William Summerlin
Male, Person
Who is William Summerlin?
William T. Summerlin is a dermatologist who, as a medical researcher, perpetrated a notorious scientific fraud.
In 1974, Summerlin was working under immunologist Robert A. Good at Memorial Sloan-Kettering Cancer Center in New York City, conducting research in transplantation immunology. He claimed to have shown that success of skin transplants between genetically unrelated animals was enhanced by culturing the skin in special medium for several weeks. If so, the work had major implications as a means to suppress immunological rejection of transplanted tissues. However, his own and others' attempts to reproduce his original results failed.
The experimental method involved transplantation of skin from black mice to white mice. Over time, the melanoctyes would naturally tend to migrate out of the transplanted tissue, so as to produce a grayish patch rather than a distinctly black patch.

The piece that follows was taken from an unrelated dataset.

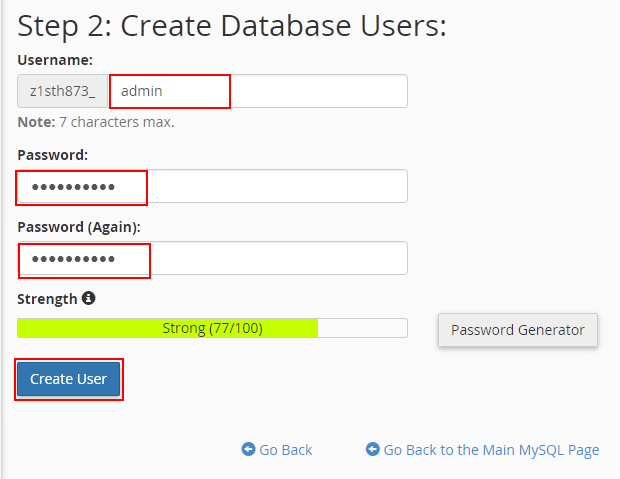Click the Password (Again) label
The image size is (620, 479).
(79, 227)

In the incident that became notorious, Summerlin was called to a meeting with Good, and took with him the single experimental animal that was the best evidence of transplant success. Noting that the patch had "grayed", Summerlin by his own subsequent admission darkened it with a black permanent marker. The mouse was not produced at the meeting with Good. Summerlin's action was discovered when he returned the mouse to animal care technicians, who immediately noticed that the patch could be removed with alcohol. Senior staff and Dr Good were notified within minutes.